The son of the famous late local magician Leon Mandrake says he was saddened to learn his old family house — including its secret rooms and passages — had been destroyed by fire.
The home, located on the corner of Grosvenor Road and Kindersley Drive in Surrey, B.C., went up in flames early Sunday morning.
"It was a very magical house — and a very happy home for a very long time," said Lon Mandrake, whose father Leon was a renowned magician and illusionist who lived in the house until his death in 1993.
Mandrake grew up in New Westminster
Leon Mandrake, who was born Leon Giglio in Washington, grew up in New Westminster in the 1920s and started his magic career at the age of 11.
He toured North America at the end of the vaudeville era and into the 1940s, and after years on the road he settled in Surrey at the home on Grosvenor road with 'Velvet', his wife and magician's assistant.
Leon had a long list of illusions, including cutting people in half, making rabbits and pigeons vanish, and escaping from being tied up.
Leon said he spent three years inventing a trick called the 'Katy King', according to the biography Mandrake: Incomparable, written by Sheldon O'Connell and Lon Mandrake.
In this trick he told the audience that the spirit of a woman named Katy King had inhabited the handkerchief, and then he made the handkerchief jump around on his command.
He displayed this trick in a CBC documentary that he was the focus of when he was in his 70s.
House previously considered for heritage status
Lon, who was born while his parents were touring the continent, said his father brought magic into the home in Surrey, which he said was originally built as a corner store in the 1930s.
"He had the front office that was a store as a huge magic room, and then of course there were a couple little secret passages upstairs and a secret room," Lon said.
"He used to invite the neighbourhood kids in and do shows for them."
Lon, who is a magician himself, told CBC News that he drove past the house in the afternoon to see the damage.
"It is pretty well gutted.

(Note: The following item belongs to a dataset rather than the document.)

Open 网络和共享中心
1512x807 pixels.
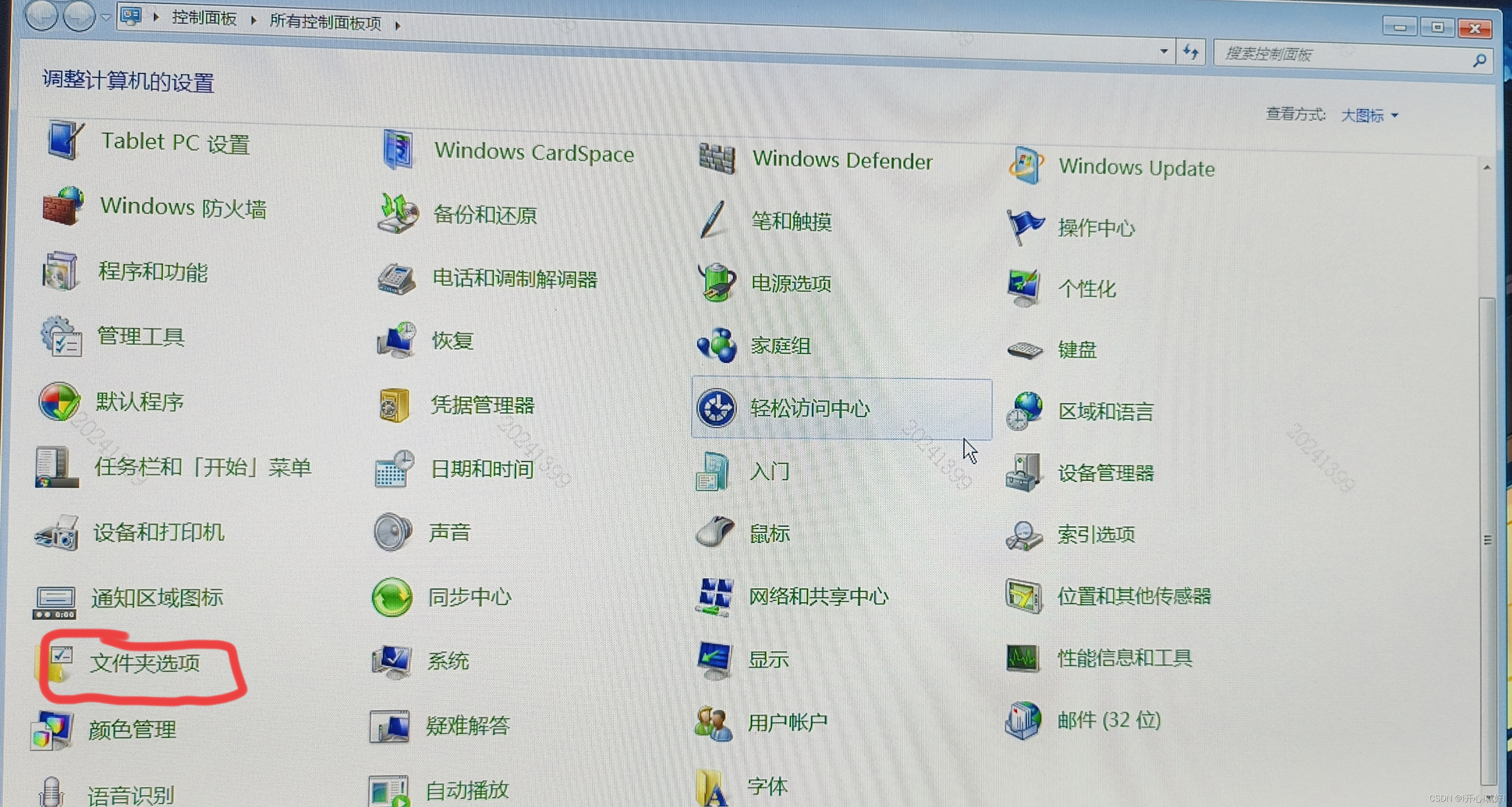(x=819, y=597)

It looked like it was a huge fire," he said. "It's a large part of our history gone."
Surrey city council considered giving heritage status to the old home — an idea first brought before council in 2008, according to city documents.
The home was still being considered for heritage status as recently as May 2015, though Lon said he had no idea how far they were in the process.
The cause of the fire is still unknown.